Examining the Extraterritorial Reach of Dodd-Frank’s Volcker Rule and Margin Rules for Uncleared Swaps — A Call for Regulatory Coordination and Cooperation

2012 
The Dodd-Frank Act regulates the global activities of US financial institutions in key areas of their businesses, and, to a limited extent, regulates the activities of non-US institutions conducting business in the USA as a condition of their licence. Regulating activities outside the USA, or extraterritorially, has become a controversial aspect of US financial regulation, in particular with respect to the Volcker rule and the proposed margin and other rules applicable to over-the-counter derivatives.
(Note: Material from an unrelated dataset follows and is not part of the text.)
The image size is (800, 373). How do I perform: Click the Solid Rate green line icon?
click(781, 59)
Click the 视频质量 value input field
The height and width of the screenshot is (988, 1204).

Nevertheless, Dodd-Frank's approach to regulating these activities is consistent with both the recent Supreme Court case of NAB v Morrison, which struck down the conducts and effects test, as well as with international law. The US Congress' justification for extraterritorial application is that it is necessary to protect the safety and soundness of the US financial markets, and to insulate them from the contagion effects of the activities of non-US entities. However, significant concerns have been raised about the competitive impact of this approach on major US financial institutions whose activities will be more constrained than those of their foreign counterparts. In addition, in connection with the Volcker rule, foreign governments among others have raised concern about reduced liquidity in the sovereign debt market. The authors believe the concerns can be addressed through alternative approaches, such as mutual recognition, effective cooperation agreements among regulators, and in the case of the Volcker Rule, significant modification or repeal.